Но самым, пожалуй, радикальным в их летней практике 1968 г. года оказалось пока неуверенное, но продолжающееся движение в сторону нового самовыражения в искусстве и политике – их новый революционный язык. Первым делом, они стали писать на языке улиц. Что несколькими месяцами ранее выглядело как: «Нищета, против которой непрерывно борется человек, не есть недостаток в материальных ценностях; в промышленно развитых странах материальная нужда скрывает под собой нищету самого бытия», теперь выражается так: «Ваше сообщество олицетворяет смерть. Вы едите мертвую пищу. Вы проживаете мертвые жизни. Вы трахаете мертвых баб. Все, связанное с вами, мертво… Мы боремся за настоящую жизнь»… Из ситуационистского САЛОНА в городское дно. Стиль меняется наряду с его выражением. Скромный, даже местами пуританский, BLACK MASK стал разлетаться засаленными мимеографическими листовками, похабными афишами, постерами, комиксами, лозунгами, аэрозольными граффити, транспарантами, прокламациями, песнями, барабанной дробью. Скульптура, музыка, литература – всему нашлось место и для всего нашелся выход. Склизкие хвосты и гигантские следы стали кошмаром трущоб. Змеи, разукрашенные пропагандой по всей длине. Псы и кролики с одинаковыми хвостами… И менты, пытающиеся поймать их в сеть… Но даже такая распаляющая порнография остается в рамках понятия о «коммуникации». «Обстоятельства таковы, – писали Motherfuckers, – что начался процесс разделения: на тех, кто хочет продолжать гнуть линию взрывоопасных медиа, и на тех, кто хочет эти медиа взорвать». Для коммуникации, если ее цель – быть осмысленной, необходимо оставаться изменчивым взаимодействием людей, диалогом, в то время как все масс-медиа работают в одном направлении. Они только вещают, это шоу, «спектакль, который может лишь быть употреблен пассивным зрителем». Книга, фильм, симфония – с ними нельзя разговаривать. Где же здесь коммуникация, если один не может ответить? Это слащавое ничто, товарищ, слащавое ничто. Что представляется коммуникацией, на самом деле является установкой на тотальную некоммуникабельность, пассивность, отчуждение, отвлечение – и медиа становятся практическим выражением соучастия в безучастном обществе.
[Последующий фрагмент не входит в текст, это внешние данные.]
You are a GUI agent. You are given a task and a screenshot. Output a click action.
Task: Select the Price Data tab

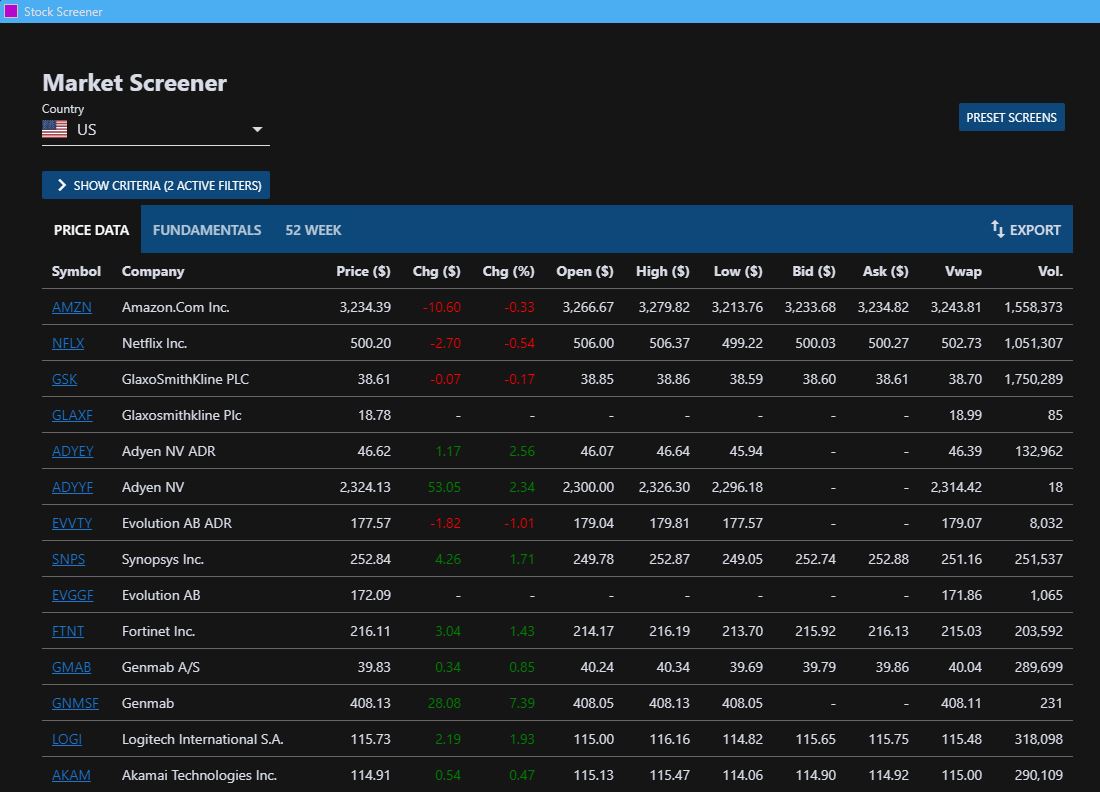91,230
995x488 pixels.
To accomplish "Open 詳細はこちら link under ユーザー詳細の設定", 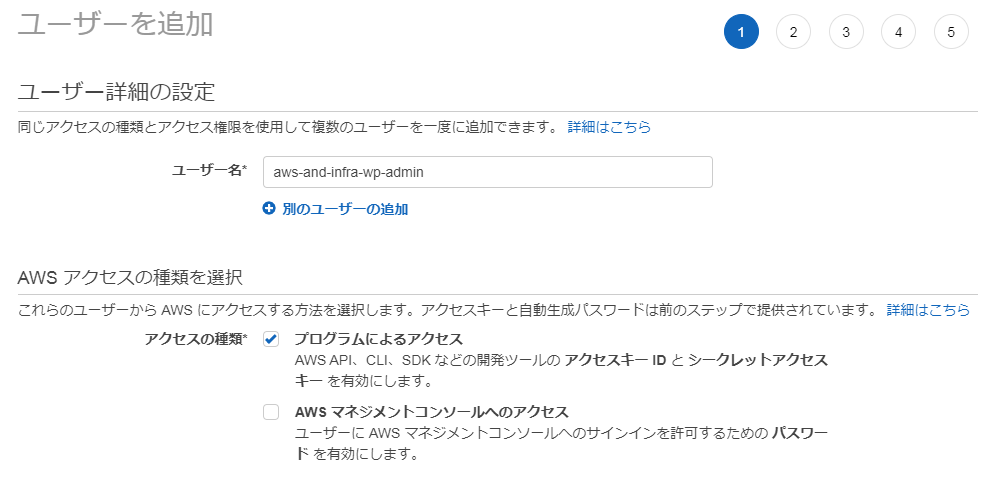I will [x=609, y=127].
Больше всего лапши вешается, когда начинают утверждать, что коммуникация имеет отношение лишь к беседе. Ничего подобного, она имеет отношение к действию, к совместному действию. Реальная значимость Motherfuckers заключалась в том, что они пытались создать этот новый революционный язык, как когда-то поэзия Лотреамона[47]
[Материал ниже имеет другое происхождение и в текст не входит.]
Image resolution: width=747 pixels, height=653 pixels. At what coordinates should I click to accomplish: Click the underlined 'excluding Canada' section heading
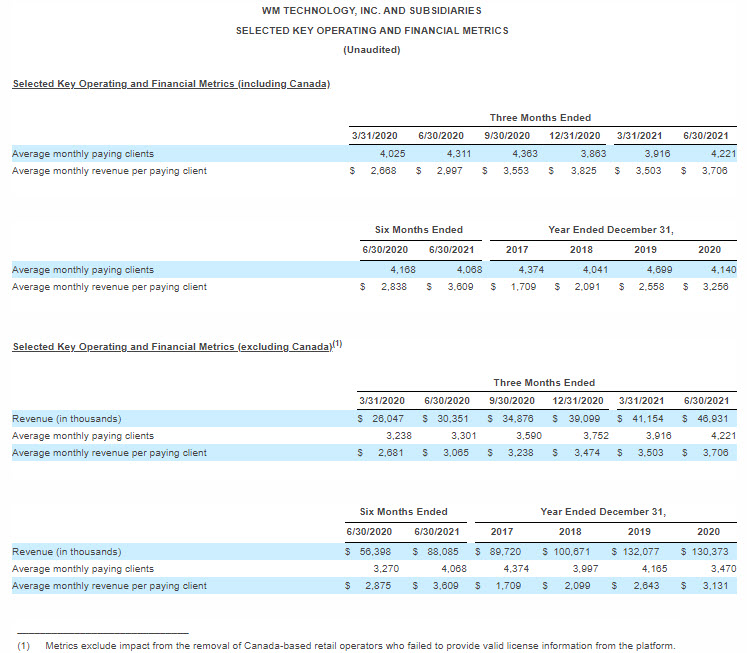tap(170, 347)
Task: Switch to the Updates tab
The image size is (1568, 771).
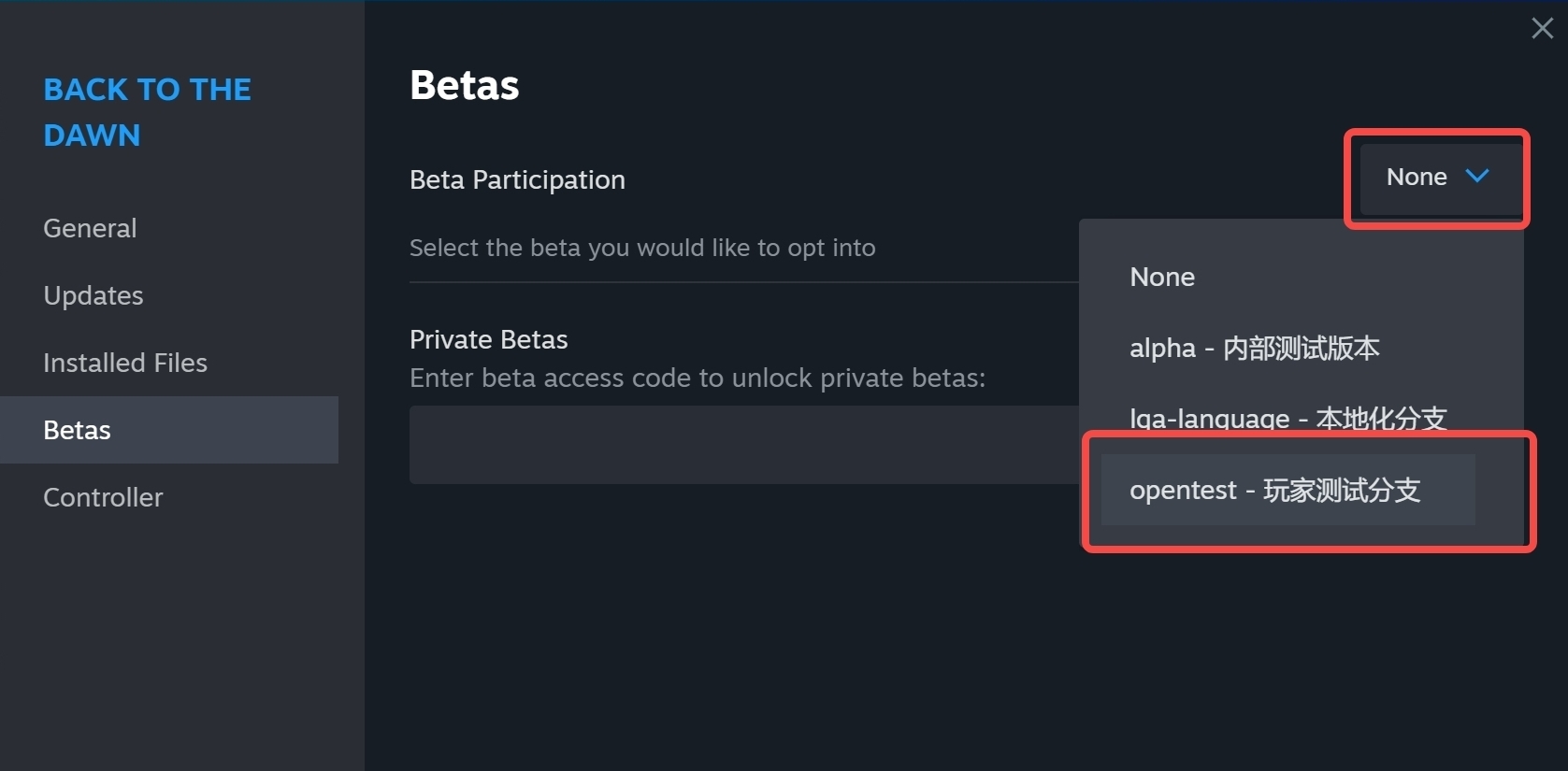Action: (94, 295)
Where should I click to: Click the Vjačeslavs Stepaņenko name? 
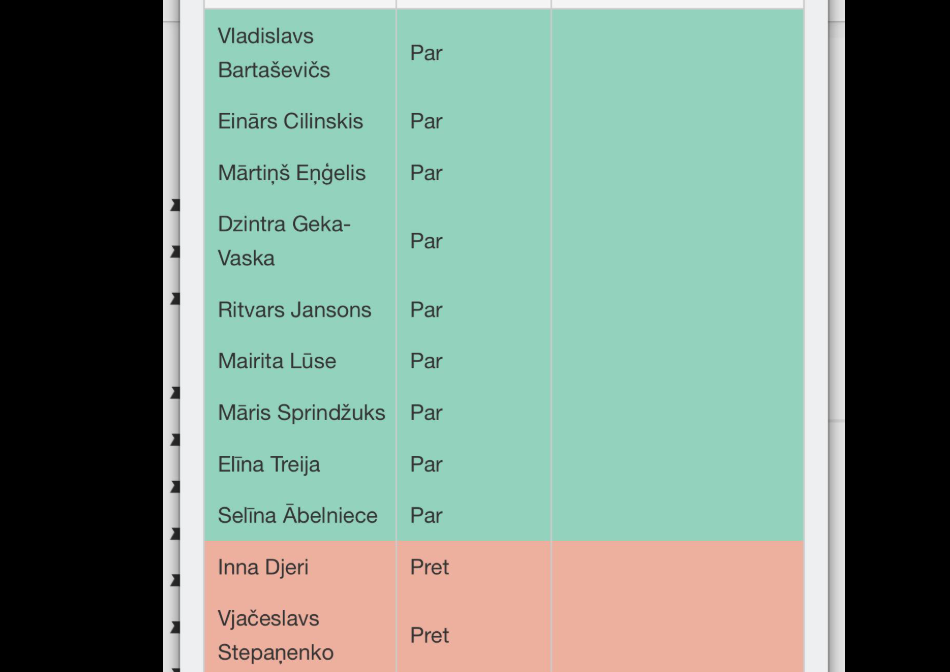click(x=276, y=635)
была языком всех вообще и чувственной речи Беме[48] в частности. Язык как самовыражение всей плоти. Язык как коллективное действие. Вот почему они всегда были в центре восстаний: бунты, наверное, первый существенный прорыв в массовой коммуникации со времен Маркони[49]. Коммуникация – это групповой проект и совместное приключение, трудное, опасное и незаконное, бодрящее предвкушение непредвиденного, ситуация, когда результат зависит всецело от силы и отваги чьего-то вмешательства. Бунт, как и любовь, это краткий миг настоящей сюрреальности, когда все на кону, когда стираются прошлое и личное, и им на смену приходят настоящее и общее, а все чувства настроены на игру. Если хочешь найти себя, сначала потеряй… И, кажется, лишь насилие способно встряхнуть и вывести из дремотного транса любого нонконформиста: владеющего карате дадаиста, дерущегося в трущобах, достаточно, чтобы деморализовать любого интеллектуала, какими бы Айлерами[50] и Зиммелями[51]он ни был напичкан. «Революция в мечтах, / Революция в книгах, / Революция в автомобилях, / Революция в рекламе, / Но повсюду угнетение… И твой враг № 1 – это твоя ЗАДНИЦА. Поднимай ее, пусть это случится… ПАССИВНОСТЬ – ВОТ НАСТОЯЩИЙ ВРАГ».